Cuban and Caribbean Studies Institute

Tulane University

From Tulane New Wave: Students aid in Caribbean Hurricane Recovery

November 14th, 2017

This story originally appeared on the Tulane New Wave News website titled Students aid in hurricane recovery on November 13, 2017. Story by Samantha Gaynor newwave@tulane.edu.

The United States and Caribbean saw the effects of several major hurricanes this year. Now, Tulane students, with help from the Center for Public Service, are reaching out to these devastated communities to help with recovery efforts.

“Recovery is long term,” said Katie Houck, associate director at CPS. “It’s not just something that’s all done once we stop hearing about it in the media. It’s important that students stay informed.”

To keep them informed, CPS launched the Hurricane Relief and Recovery Newsletter in October, with news about volunteer opportunities and related programming taking place on campus.

“We try to find something already happening that students can tag onto, or we can help them realize logistics of finding a new location,” Houck said. “A lot of places don’t have the infrastructure to support volunteers after a disaster.”

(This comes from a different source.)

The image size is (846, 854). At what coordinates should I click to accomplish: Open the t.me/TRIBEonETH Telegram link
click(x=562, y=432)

Areas that cannot support volunteers can still receive donations, though; CPS coordinates donation drives. This fall, a group of students led a Caribbean-relief drive that collected items in four residence halls at Tulane. The drive resulted in enough donations to send four large barrels of food, clothing and other supplies to Dominica, St. Croix, St. Thomas and St. Martin.

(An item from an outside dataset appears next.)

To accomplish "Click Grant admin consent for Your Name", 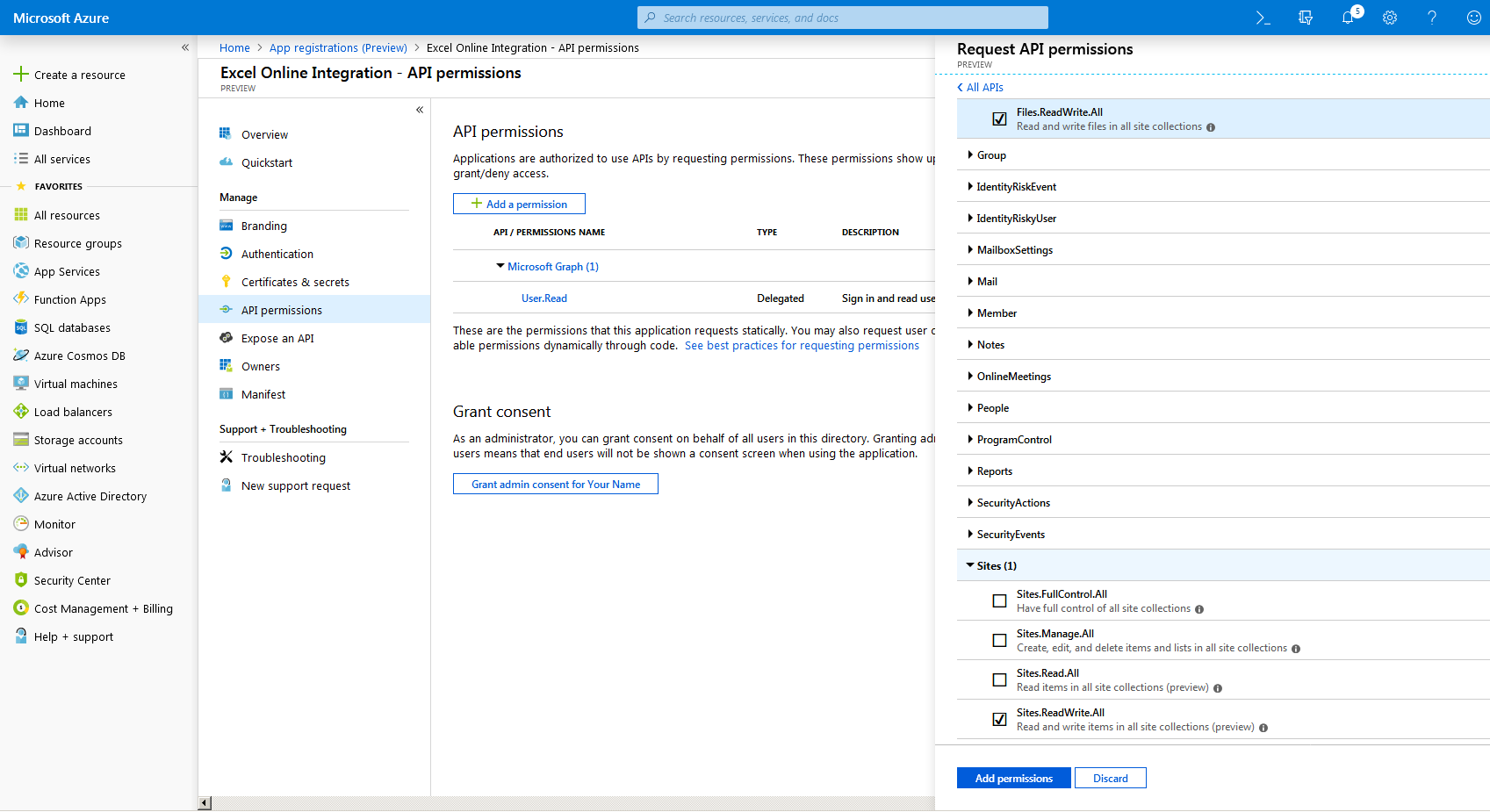I will click(x=555, y=485).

Raphael Miller is a Tulane student who co-chaired a hurricane relief drive for the Caribbean.

“I went to St. Martin in 2016 on a family trip, and I fell in love with the island,” said Miller. “Finding out the island we’d grown to love was destroyed, we started saying we want to do something.”

In addition to drives, the Community Action Council for Tulane University Students provides one-day volunteer opportunities in areas affected by this season’s hurricanes.

The group’s next disaster relief project is an all-gender pageant on Jan. 25. CACTUS chair Karissa Chao said that donations collected will benefit the affected areas.

“A lot of places aren’t ready to take volunteers for at least two to three months,” Chao said. “Donating money is often the biggest help.”